Work instructions => Word for word, repeat the entries, minus the pictures.

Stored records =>
"""
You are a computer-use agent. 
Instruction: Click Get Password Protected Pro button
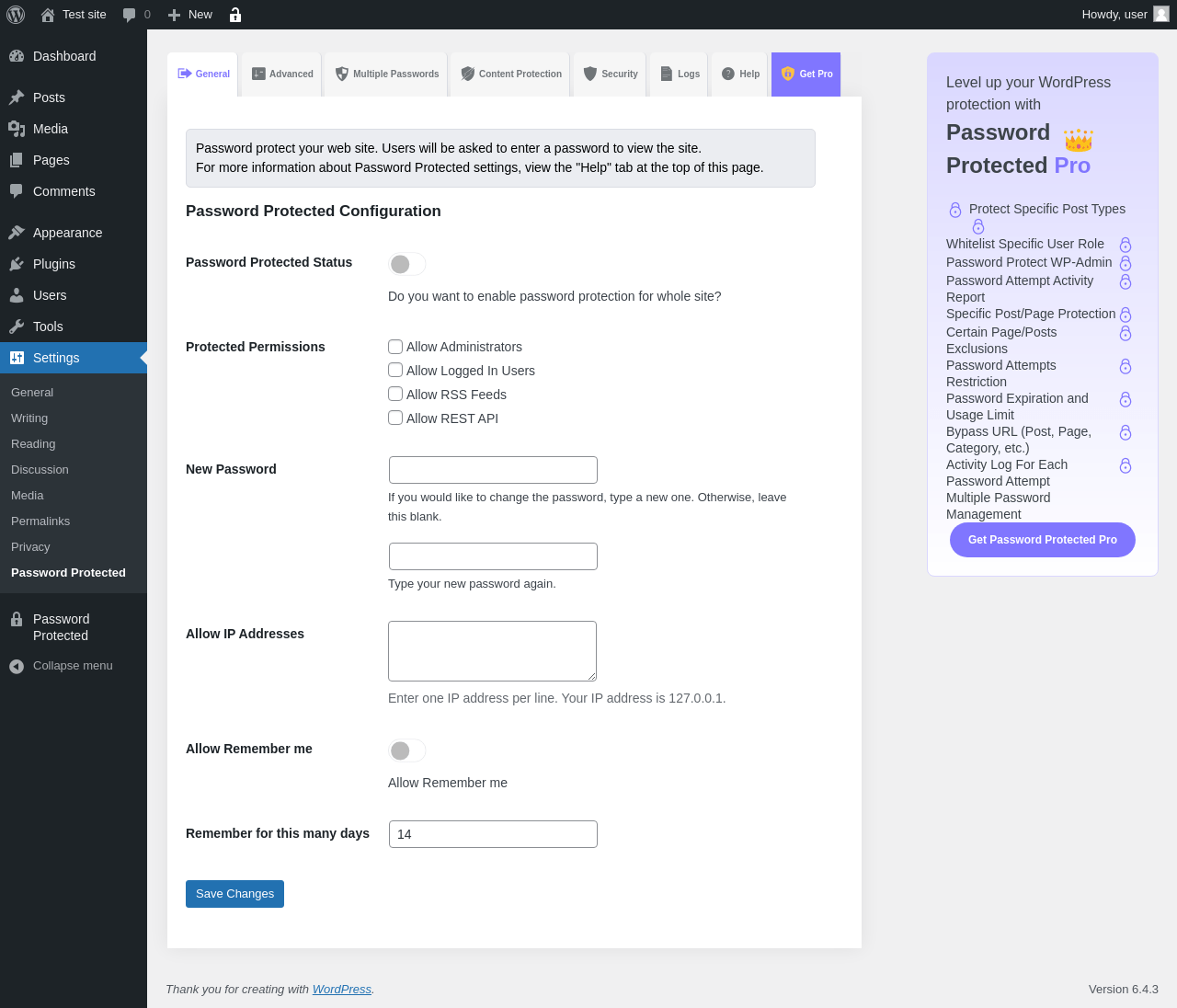pos(1043,540)
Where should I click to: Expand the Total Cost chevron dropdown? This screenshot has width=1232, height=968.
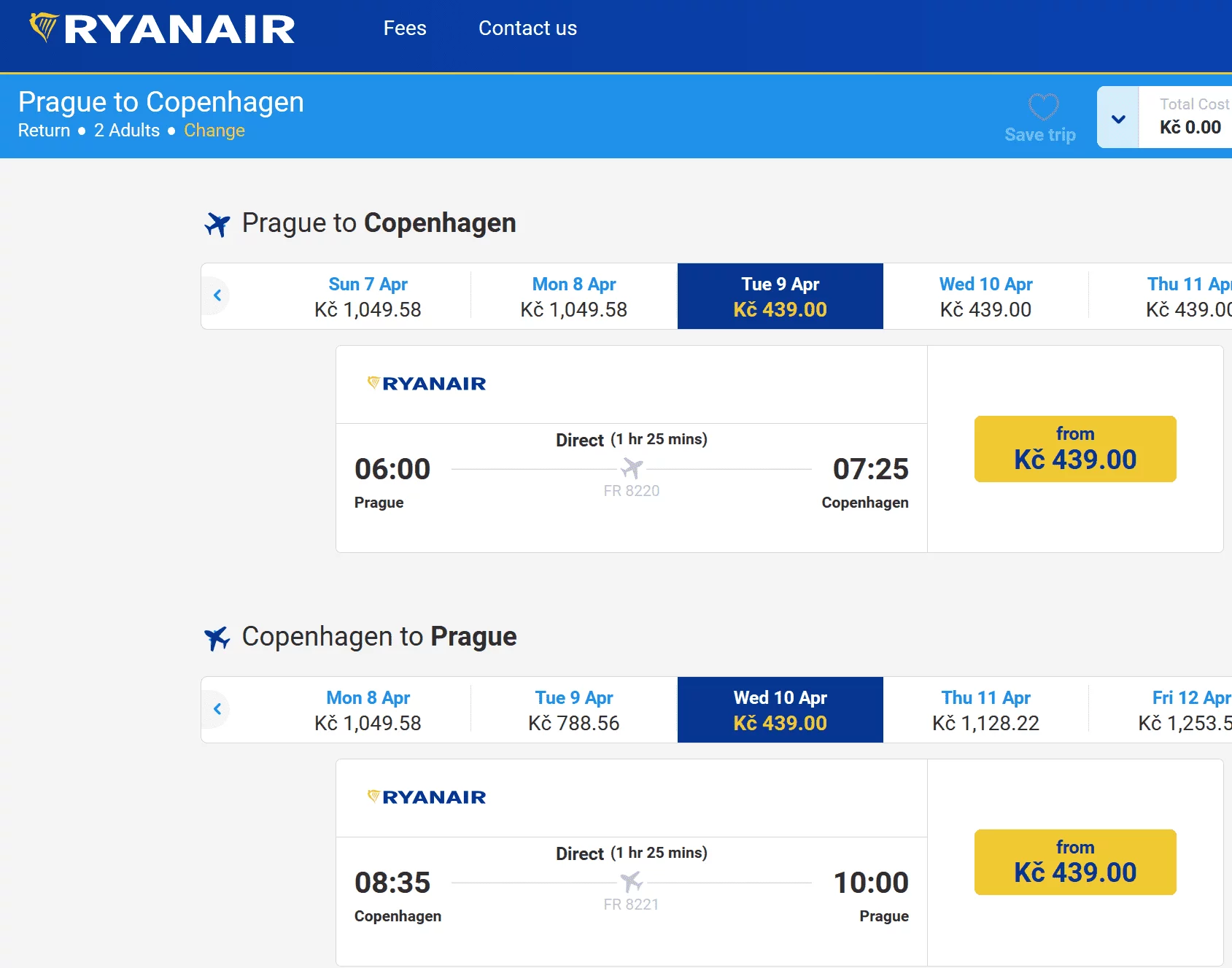(x=1117, y=118)
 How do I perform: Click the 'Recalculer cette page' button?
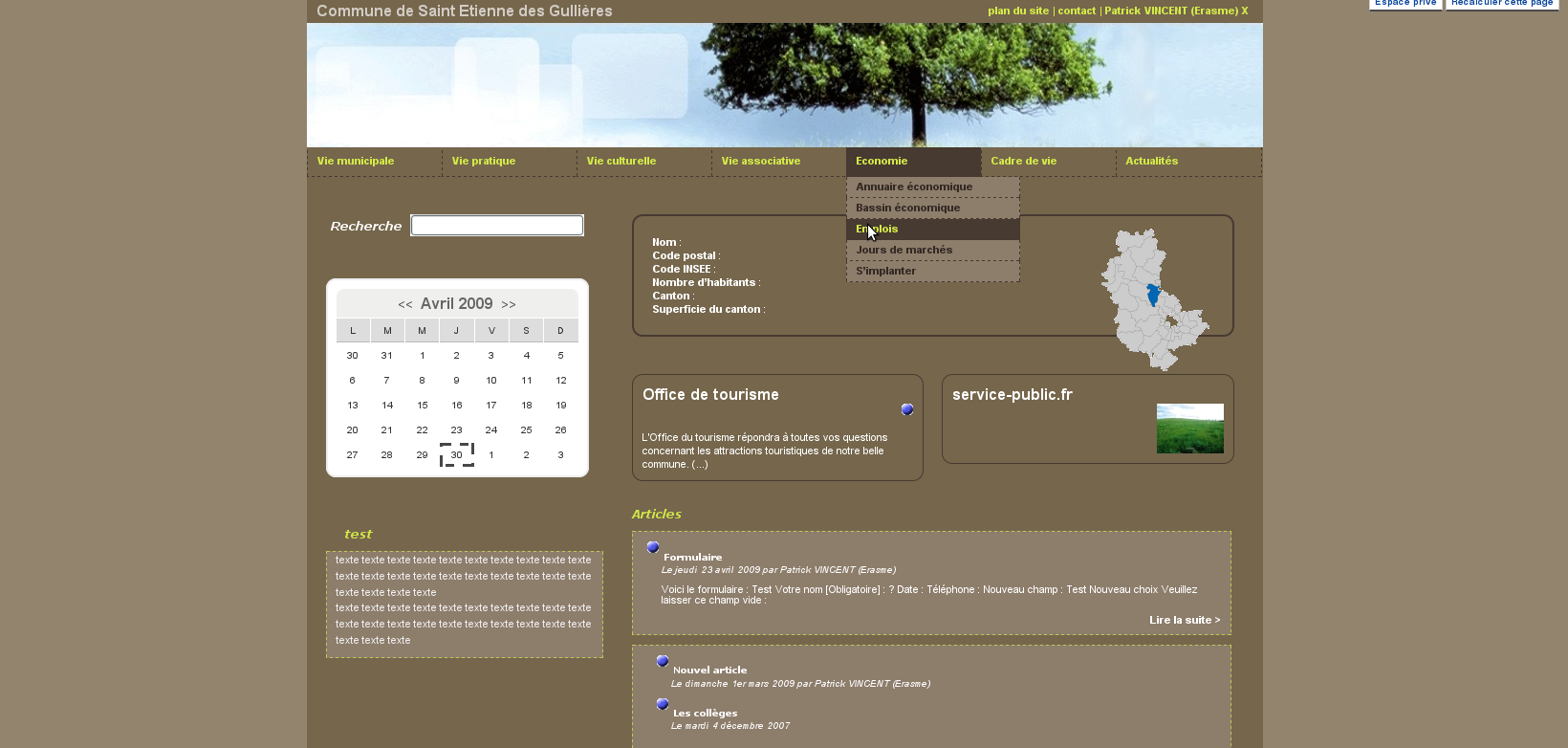1501,4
"""
Exercise answer =>
You are a computer-use agent. 
Instruction: Click Get Password Protected Pro button
pos(1043,540)
Where should I click to: Expand the Total Cost chevron dropdown? This screenshot has width=1232, height=968.
(x=1117, y=118)
 How do I perform: Click the 'Recalculer cette page' button?
1501,4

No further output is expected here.